> TEXT EXCERPT:
A contract has been signed between Gigawatt Global, the Anglican Church of Niassa and the public utility Electricidade de Moçambique (EDM). It concerns the construction of a 50 MW solar photovoltaic power plant in Lichinga, the capital of Niassa province.

A new solar power plant is in the making in Mozambique. The project is being carried out in the city of Lichinga, the capital of Niassa province in the northwestern part of the country and an agreement has recently been signed between the public utility Electricidade de Moçambique (EDM), the Anglican Church of Niassa and Gigawatt Global, a company based in Amsterdam, Netherlands.

EDM, Gigawatt Global and the Anglican Church of Niassa have agreed to invest $200 million in this project. The latter plans to start the environmental impact assessment in September 2019. The Lichinga solar power plant will have a capacity of 50 MW.

“The electricity produced by the plant will be fed into the EDM distribution grid, but its application will depend on the reception and transformation capacity of the EDM substations,” says Danta Ross, Niassa’s Provincial Director of Mineral Resources and Energy. Electricity will be used to supply the populations of the districts of Lago, Mecula, Mecanhelas, Mavago and Mandimba.

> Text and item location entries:
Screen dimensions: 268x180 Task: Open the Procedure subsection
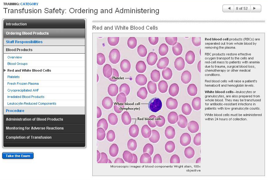[x=15, y=111]
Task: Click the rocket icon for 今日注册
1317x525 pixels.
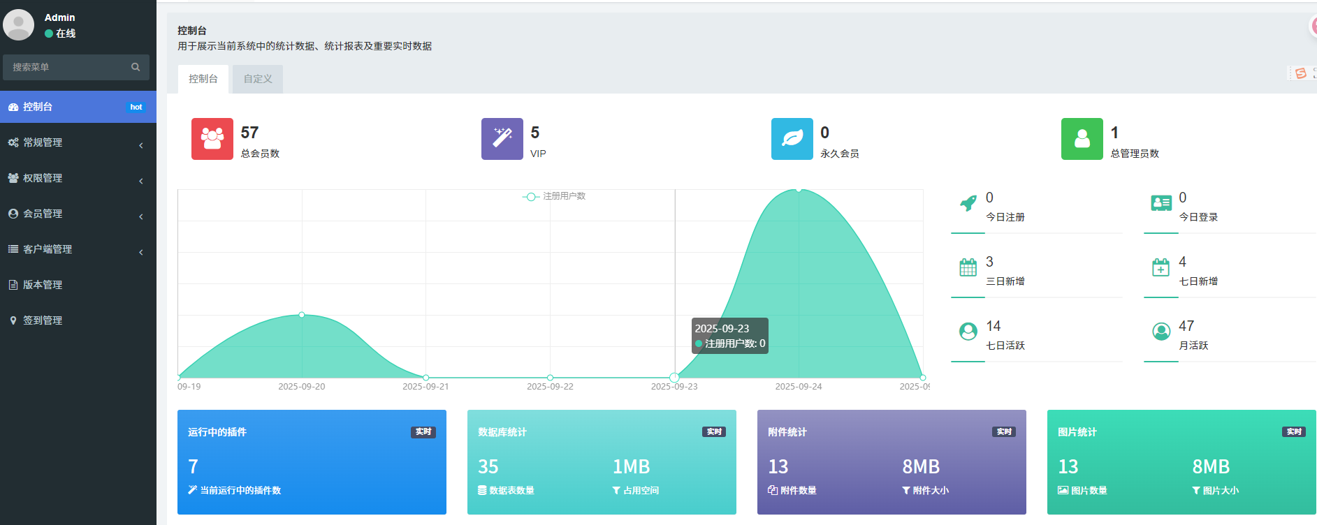Action: click(968, 203)
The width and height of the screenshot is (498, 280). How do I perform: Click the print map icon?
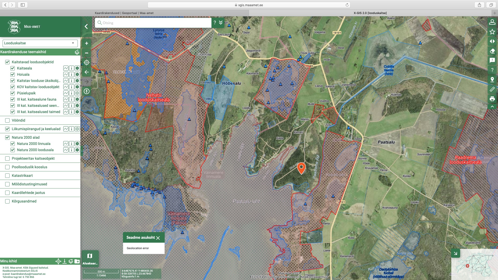(492, 99)
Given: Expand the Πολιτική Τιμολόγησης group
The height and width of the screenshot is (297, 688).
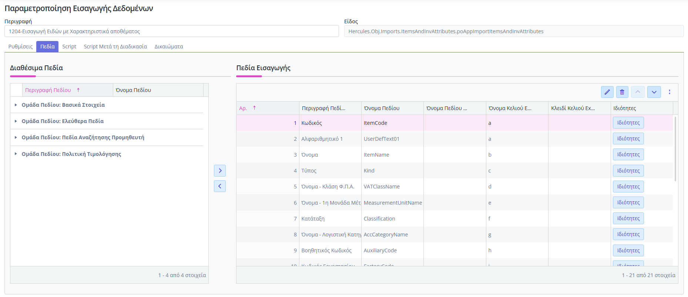Looking at the screenshot, I should click(x=16, y=154).
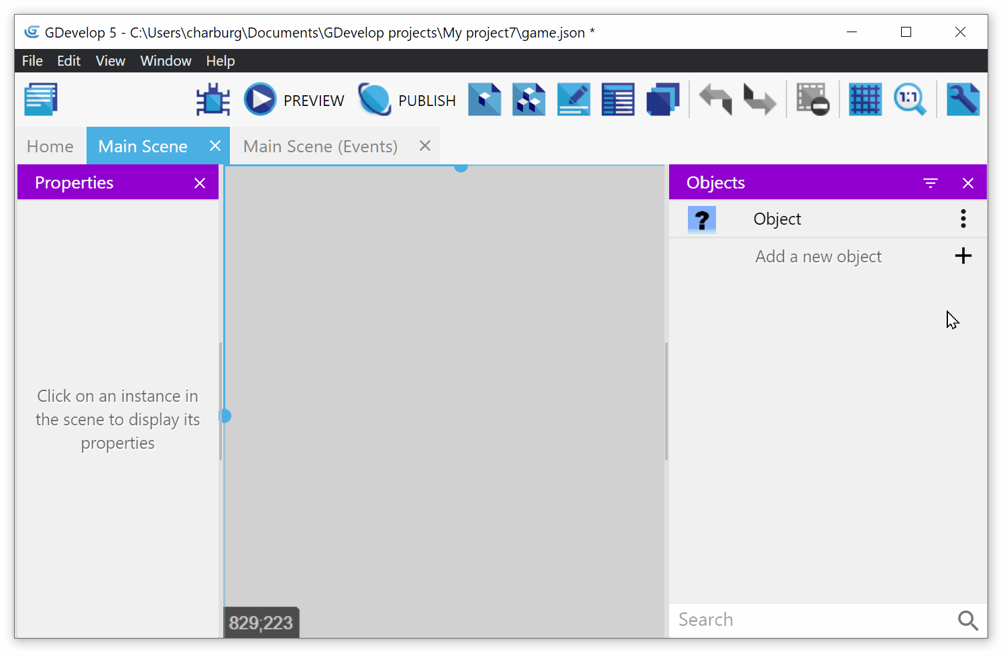Switch to the Main Scene (Events) tab

click(320, 146)
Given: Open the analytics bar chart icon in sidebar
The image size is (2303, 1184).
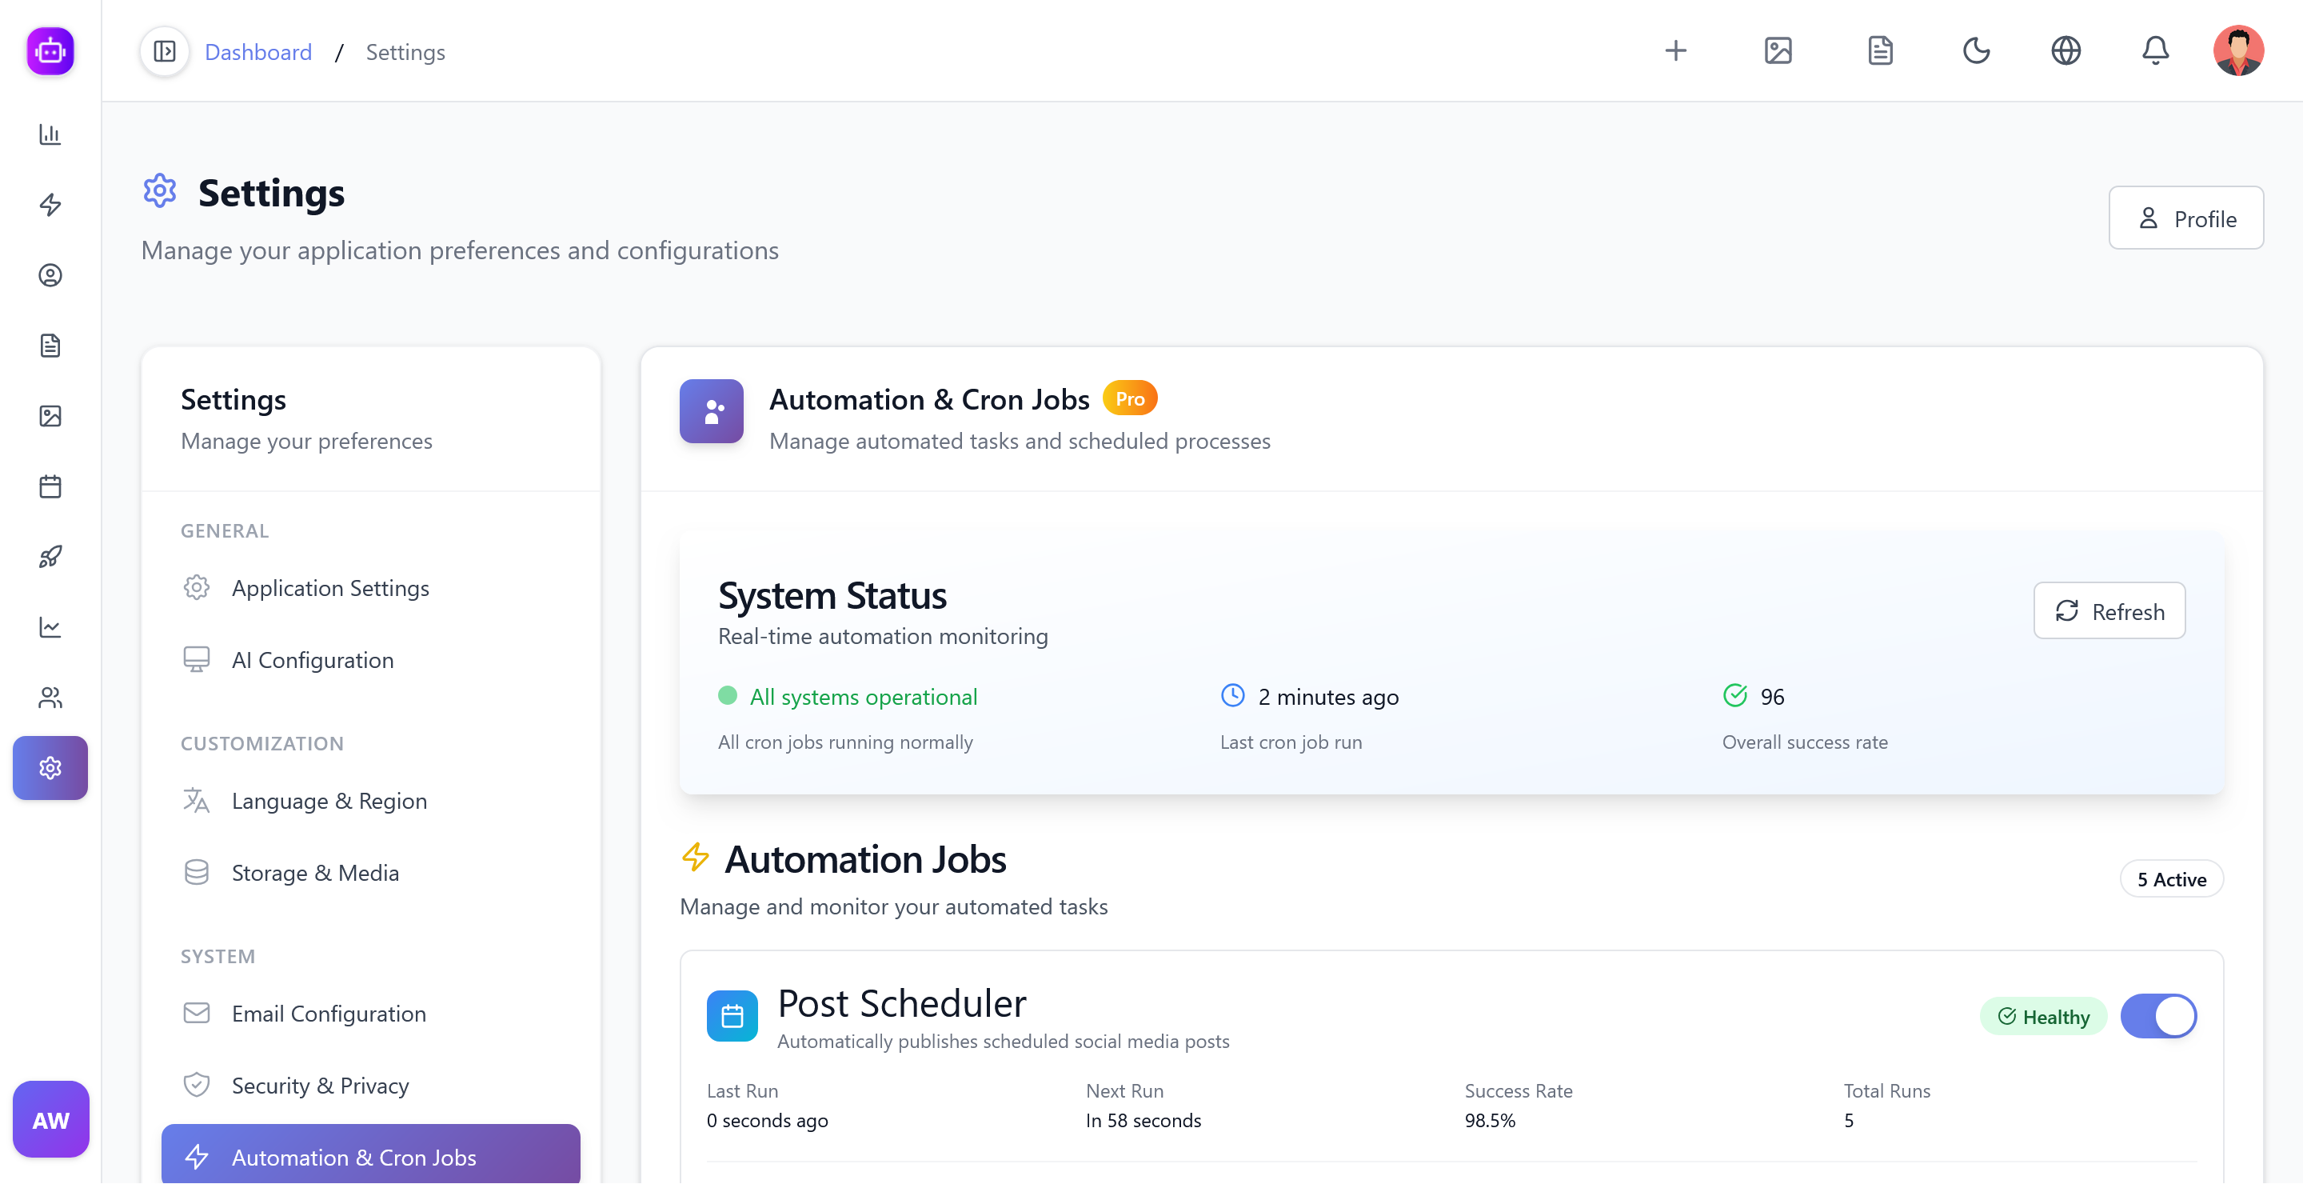Looking at the screenshot, I should pos(50,134).

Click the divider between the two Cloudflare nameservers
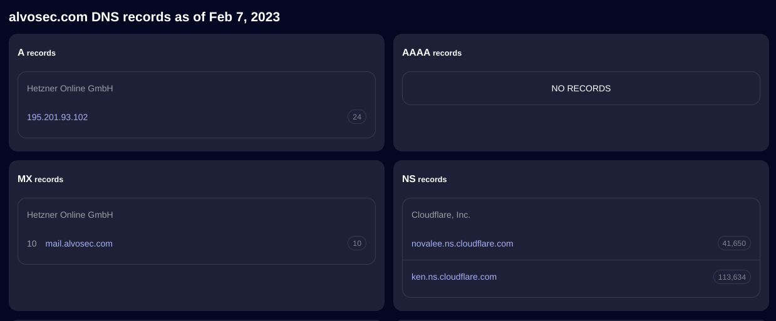pyautogui.click(x=581, y=260)

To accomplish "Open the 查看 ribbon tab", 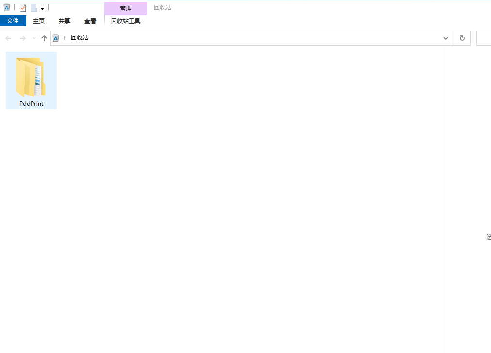I will [x=90, y=21].

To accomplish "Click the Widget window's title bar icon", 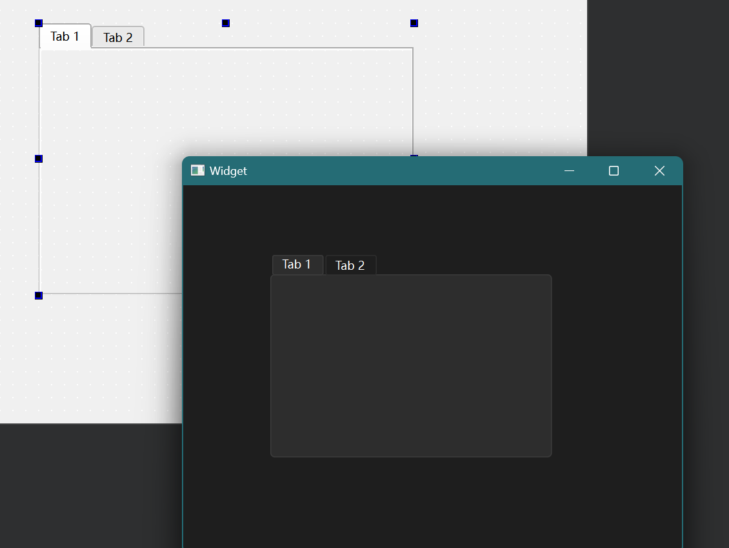I will pyautogui.click(x=197, y=170).
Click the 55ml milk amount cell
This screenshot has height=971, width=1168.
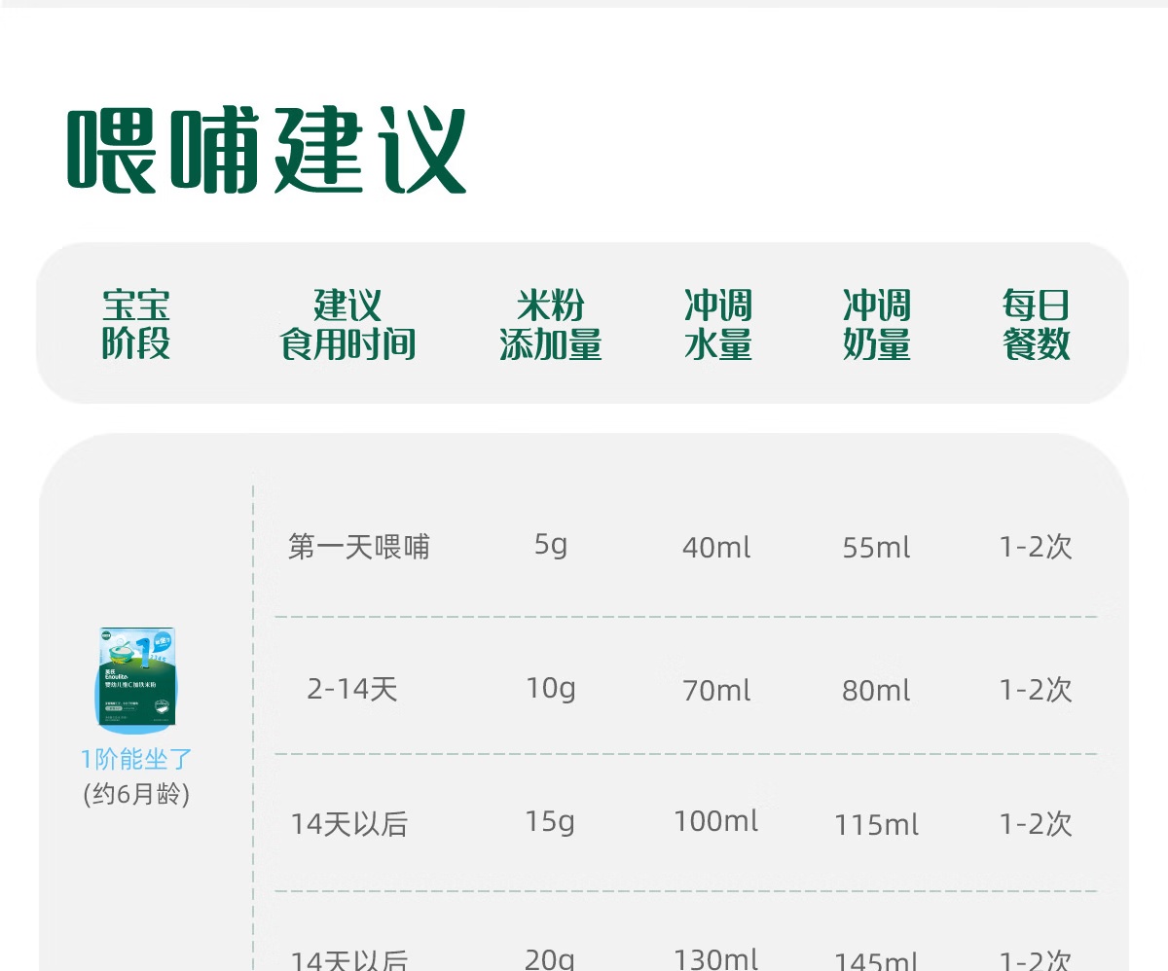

> INSTRUCTION 1:
Reproduce the stretch of the article on the Lichinga solar plant from "A contract has" through "capacity of 50 MW.", word for word.
> INSTRUCTION 2:
In the article on the Lichinga solar plant, how much money have EDM, Gigawatt Global and the Anglican Church of Niassa agreed to invest in the project?
> INSTRUCTION 3:
Write what comes next in the article on the Lichinga solar plant, picking up after its final sentence.

> EXPECTED ANSWER 1:
A contract has been signed between Gigawatt Global, the Anglican Church of Niassa and the public utility Electricidade de Moçambique (EDM). It concerns the construction of a 50 MW solar photovoltaic power plant in Lichinga, the capital of Niassa province.

A new solar power plant is in the making in Mozambique. The project is being carried out in the city of Lichinga, the capital of Niassa province in the northwestern part of the country and an agreement has recently been signed between the public utility Electricidade de Moçambique (EDM), the Anglican Church of Niassa and Gigawatt Global, a company based in Amsterdam, Netherlands.

EDM, Gigawatt Global and the Anglican Church of Niassa have agreed to invest $200 million in this project. The latter plans to start the environmental impact assessment in September 2019. The Lichinga solar power plant will have a capacity of 50 MW.

> EXPECTED ANSWER 2:
$200 million.

> EXPECTED ANSWER 3:
The three partners are thus initiating the second solar project in Niassa province within a year. In 2018, United Arab Emirates Phanes Group joined forces with Reputação Moz to launch a project to build three solar power plants in the city of Lichinga (100 MW) and the districts of Marrupa (25 MW) and Mandimba (25 MW).

The two partners in this project have signed a public-private partnership (PPP) with the Government of Mozambique. The state-owned company EDM will purchase the electricity produced by the three solar power plants over a period of 25 years. All these solar power plants should contribute to diversifying Mozambique’s electricity mix, which is currently dominated by unstable hydropower. The rivers used to produce electricity have recently been suffering from drought, which is reducing their flows, causing the level of dams to fall and thus the production of electricity.